The WCAB has ruled on an issue of concern to many thoughtful claims administrators: does a denial notice need to be sent when an applicant raises a new, disputed part of body in an accepted injury claim?

For example, an applicant claims injury to the right knee, the claim is accepted, and he later files an Amended Application for Adjudication of Claim alleging a compensable consequence injury to the left knee, which is disputed.  Must the claims administrator issue a denial of that new part of body within 90-days of that amendment?  A WCAB panel has answered, “No.”

In Hortencia Garcia v. White Apron, Inc/Zenith North America 2012 Cal. Wrk. Comp.

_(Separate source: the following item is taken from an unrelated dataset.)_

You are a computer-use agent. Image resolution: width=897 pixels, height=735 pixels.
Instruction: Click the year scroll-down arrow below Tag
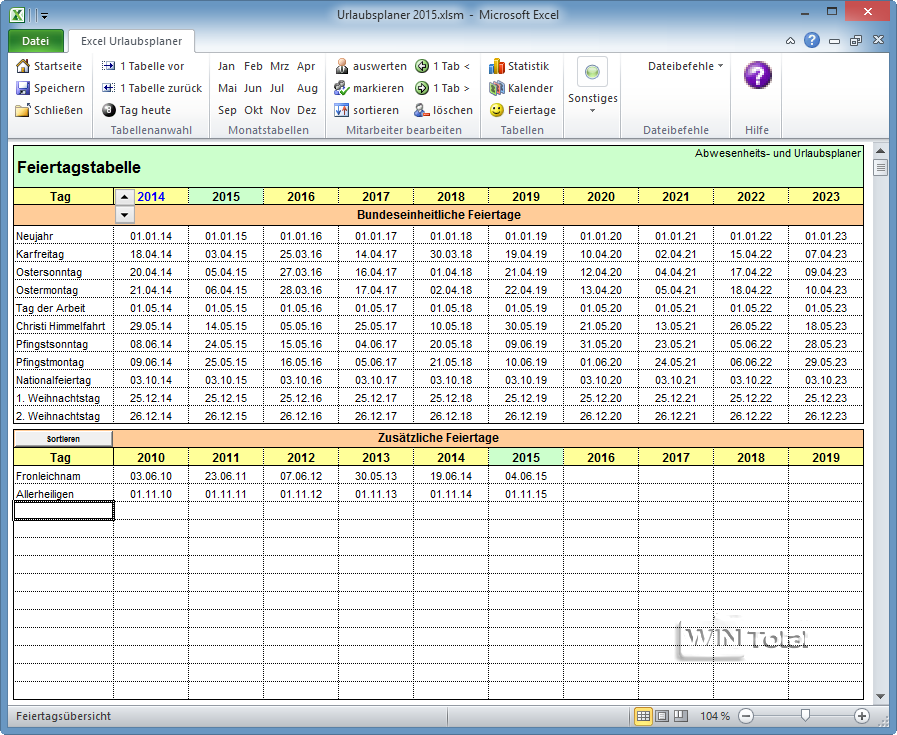click(x=124, y=215)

P.D. LEXIS 575, a panel of the WCAB affirmed a judge’s rejection of applicant’s argument that her left wrist was a presumed compensable consequence of her accepted thumb injury.  Applicant contended that because the claims administrator failed to issue a denial of the left wrist within 90-days of her amendment adding the wrist, the wrist was therefore presumed compensable per Labor Code section 5402(b).

Applicant’s argument was rejected by the judge and the WCAB because this is a “part of body” issue, not a new claim of injury, and is therefore not subject to the 90-day rule.  No denial of a compensable consequence add-on is required.  Instead, the employer should raise “part(s) of body” as an issue in the Answer to the Amended Application and timely object to any treating physician’s report requesting treatment to the new part of body per Labor Code sections 4061/4062 et seq. so that the issue can be resolved by an AME or panel QME.

It is also noteworthy that the WCAB rejected applicant’s second argument that, because the employer had provided some medical treatment to the disputed left wrist, it was thereby admitting liability to the wrist.  That rejection is consistent with Labor Code section 4909 – the payment of a disputed workers’ compensation benefit is never an admission of liability.